Caddy as a proxy for Django

I’ve been experimenting with Caddy as a replacement for nginx as a proxy for my Django app in Docker containers. I’ve been very pleased so far with the tests I’ve been doing.

I’m somewhat hesitant deploying it to production for now and I was wondering if any of you kind souls could review my Caddyfile. Any suggestions or improvements are very welcome.

domain.tld {
    proxy / django:5000 {
        transparent
    }

    header / {
        # Don't show Caddy/Gunicorn as server header.
        -Server

        # Enable HTTP Strict Transport Security (HSTS) to force clients to always connect via HTTPS (do not use if only testing)
        # Strict-Transport-Security "max-age=63072000; includeSubDomains; preload"

        # Only send Referer header to same origin.
        # Django CSRF protection is incompatible with referrer policy set to none.
        Referrer-Policy "same-origin"

        # Enable cross-site filter (XSS) and tell browser to block detected attacks.
        X-XSS-Protection "1; mode=block"

        # Prevent some browsers from MIME-sniffing a response away from the declared Content-Type
        X-Content-Type-Options "nosniff"

        # Enable a strict content security policy.
        # Edit this if you need external sources on your site.
        # See: https://developer.mozilla.org/en-US/docs/Web/HTTP/CSP
        Content-Security-Policy "connect-src 'self'; default-src 'none'; font-src 'self'; form-action 'self'; frame-ancestors 'none'; img-src data: 'self'; object-src 'self'; style-src 'self'; script-src 'self';"

        # Don't allow resources to load within a frame/iframe.
        # This is handled with frame-ancestors 'none' in the content security policy. But not yet supported by older browsers.
        X-Frame-Options "DENY"
    }

    # The email address to use to generate a certificate with Letsencrypt.
    tls {{ cookiecutter.email }}
}

That configuration looks good aside from serving static assets. Django will not serve assets itself once DEBUG = False is set in your proj/settings.py, instead it expects your web server to do so. Assuming you’re serving your assets from /var/www/django-application/static and are pointing to them via /static at the root of your domain (the default), this is what I’d use:

domain.tld {
    root /var/www/django-application

    proxy / django:5000 {
        transparent
        except /static
    }

    header / {
        # Don't show Caddy/Gunicorn as server header.
        -Server

        # Enable HTTP Strict Transport Security (HSTS) to force clients to always connect via HTTPS (do not use if only testing)
        # Strict-Transport-Security "max-age=63072000; includeSubDomains; preload"

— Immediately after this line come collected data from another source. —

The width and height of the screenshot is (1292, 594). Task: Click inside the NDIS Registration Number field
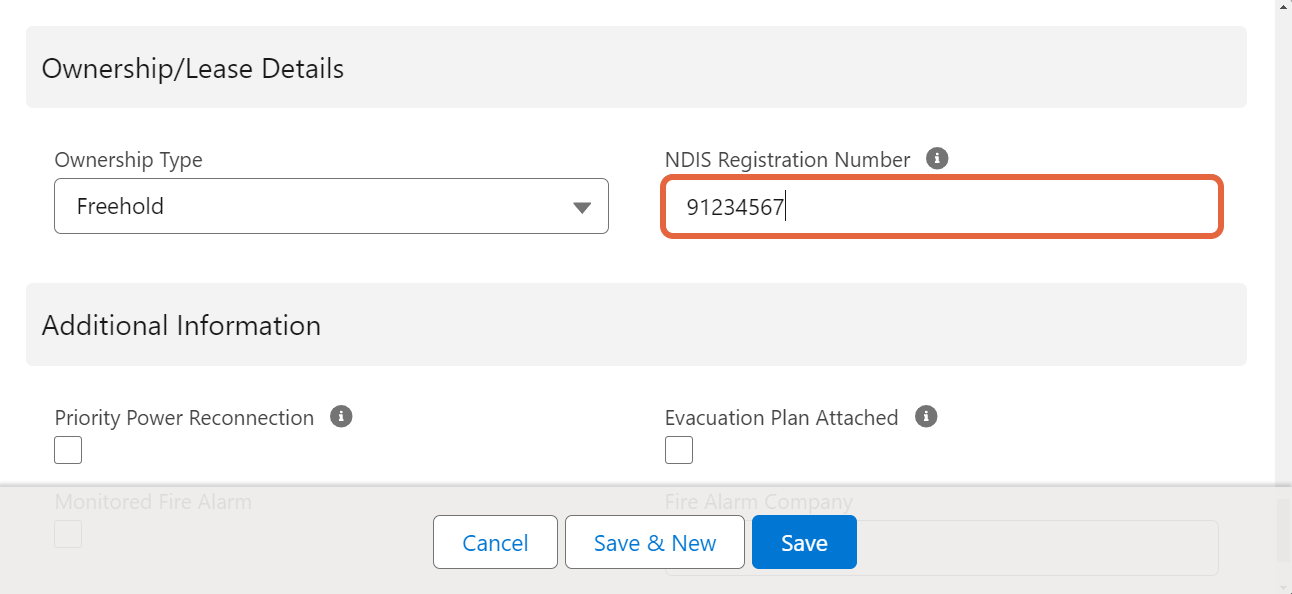pyautogui.click(x=940, y=206)
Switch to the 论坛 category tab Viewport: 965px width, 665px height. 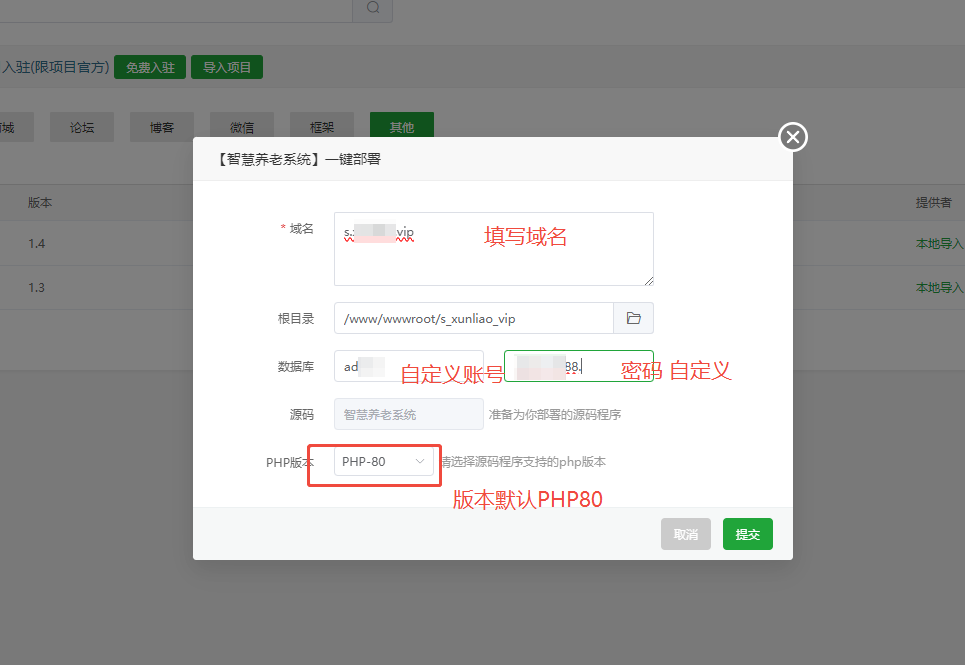pyautogui.click(x=82, y=127)
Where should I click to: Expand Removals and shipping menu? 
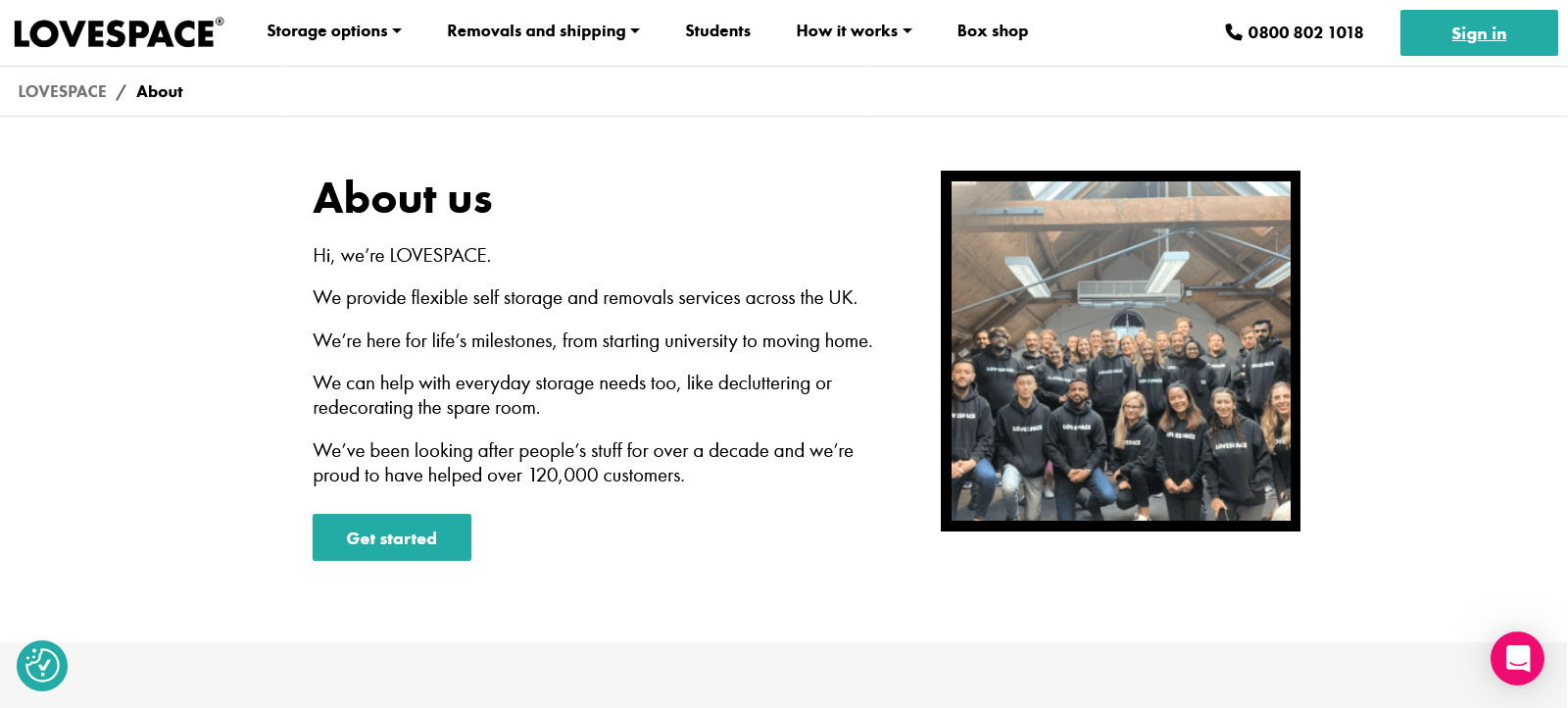[x=535, y=31]
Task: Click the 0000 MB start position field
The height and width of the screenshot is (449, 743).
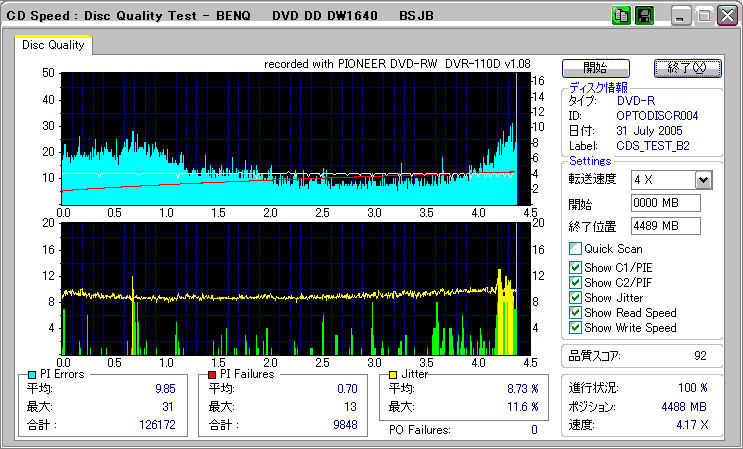Action: pos(666,203)
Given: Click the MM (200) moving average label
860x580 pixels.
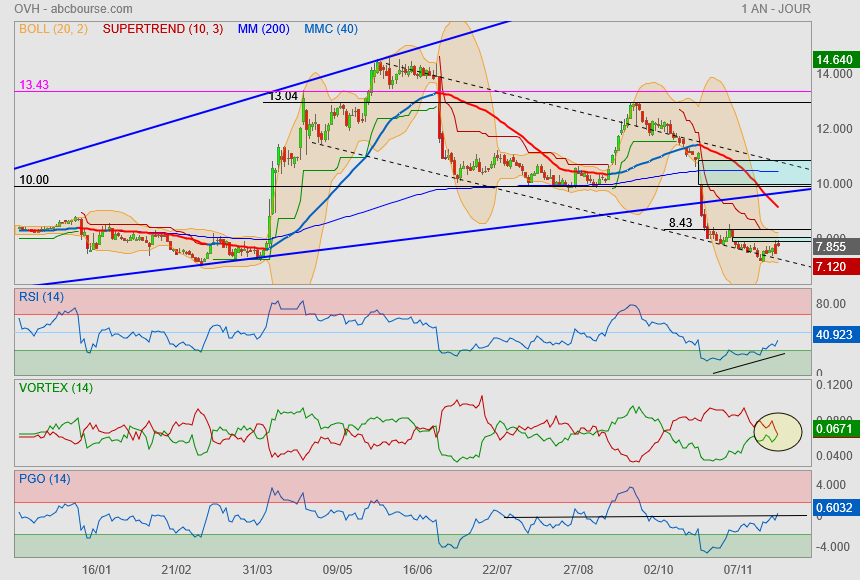Looking at the screenshot, I should [263, 29].
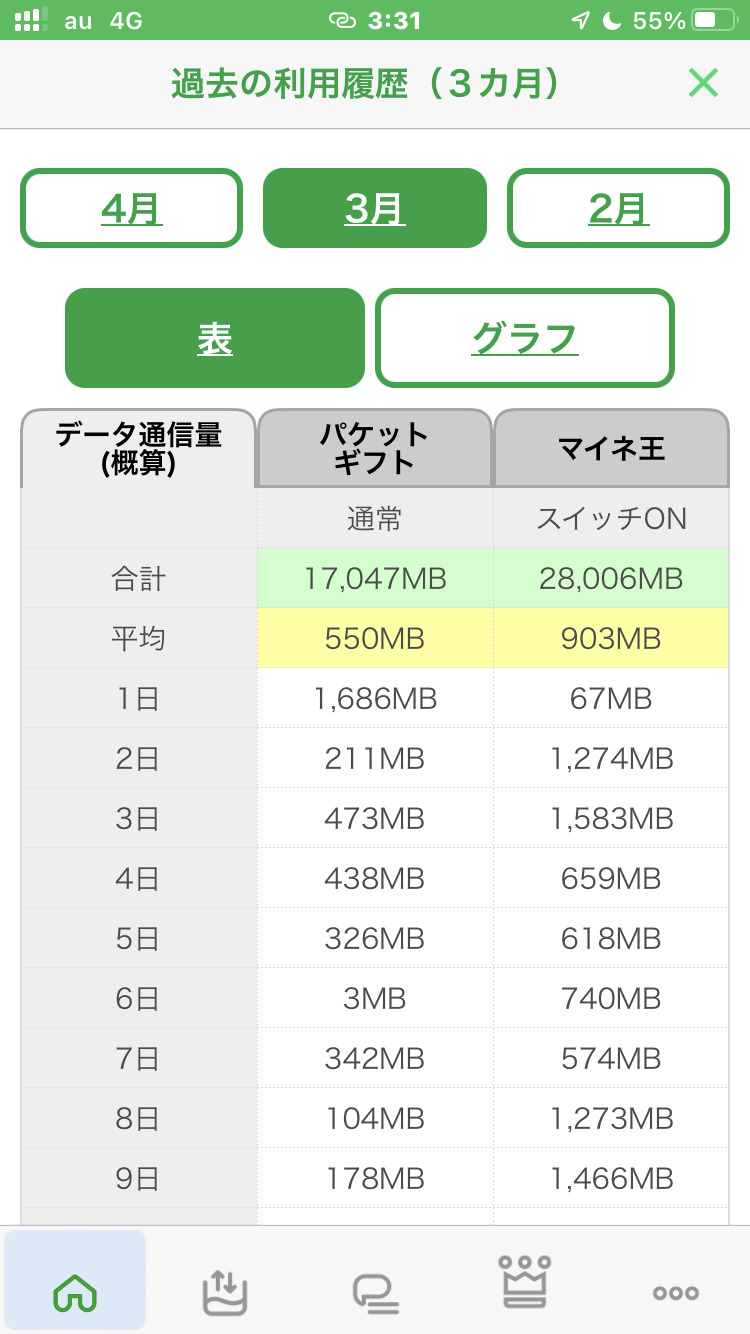Screen dimensions: 750x1334
Task: Open the マイネ王 tab
Action: point(611,448)
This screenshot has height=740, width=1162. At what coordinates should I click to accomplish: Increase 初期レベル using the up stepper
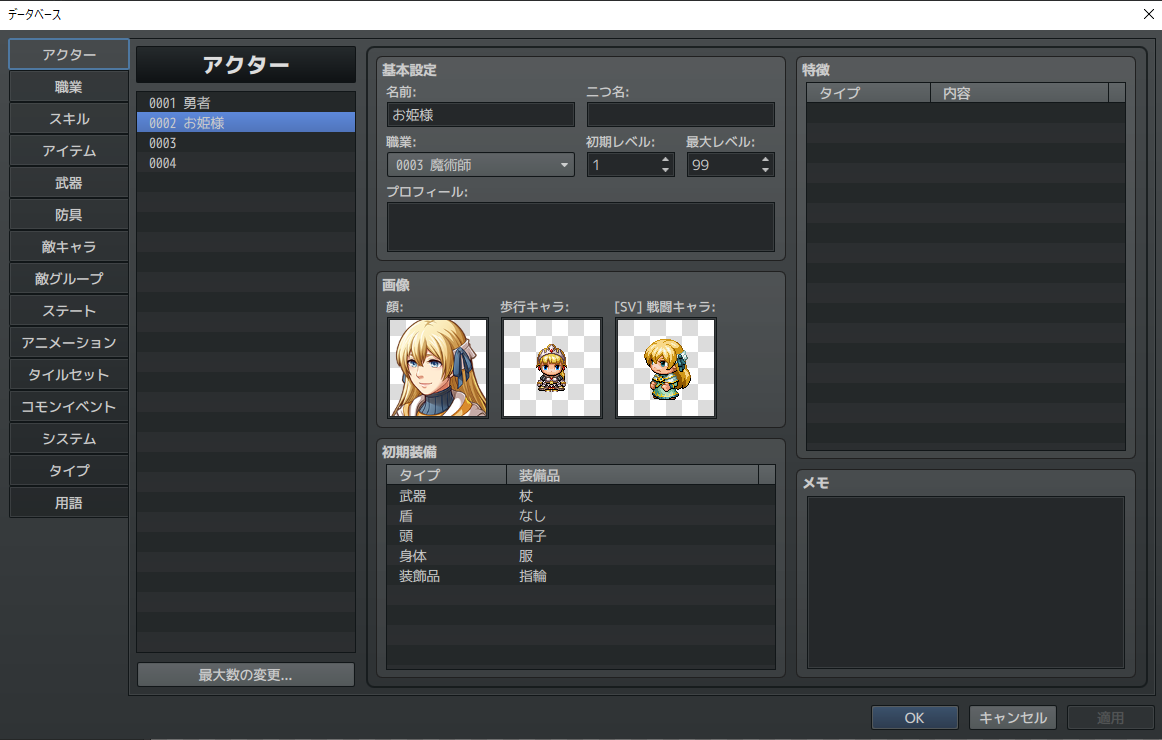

        # Only send Referer header to same origin.
        # Django CSRF protection is incompatible with referrer policy set to none.
        Referrer-Policy "same-origin"

        # Enable cross-site filter (XSS) and tell browser to block detected attacks.
        X-XSS-Protection "1; mode=block"

        # Prevent some browsers from MIME-sniffing a response away from the declared Content-Type
        X-Content-Type-Options "nosniff"

        # Enable a strict content security policy.
        # Edit this if you need external sources on your site.
        # See: https://developer.mozilla.org/en-US/docs/Web/HTTP/CSP
        Content-Security-Policy "connect-src 'self'; default-src 'none'; font-src 'self'; form-action 'self'; frame-ancestors 'none'; img-src data: 'self'; object-src 'self'; style-src 'self'; script-src 'self';"

        # Don't allow resources to load within a frame/iframe.
        # This is handled with frame-ancestors 'none' in the content security policy. But not yet supported by older browsers.
        X-Frame-Options "DENY"
    }

    # The email address to use to generate a certificate with Letsencrypt.
    tls {{ cookiecutter.email }}
}

Thanks for the feedback!
I’m currently serving the static files through Django with Whitenoise, but your suggestion serving them with Caddy is also an option. Do you think there’s any advantages of serving static files with Caddy instead of Whitenoise?

I consider this to be personal taste, so I’ll give you the facts.

WhiteNoise has about the same feature set as Caddy’s own static file handling. Caddy will automatically take care of serving gzip or Brotli-compressed versions of your files (and you can even add gzip to your server block to get automatic gzip). Caddy has a cors plugin for CORS support, and a plugin to take care of expires headers.

While I haven’t tried WhiteNoise, either WhiteNoise or Caddy are good at serving static files, but I’d recommend putting a CDN in front if performance is an important consideration.

1 Like

Thanks, I appreciate the input! I’ll probably do some tests with both and see what works best.

If anyone is interested I made a Django, Docker and Caddy starter template as a repo on GitHub. It’s propably not ready for production as I haven’t done many tests yet, but serves as an example of using Django with Caddy.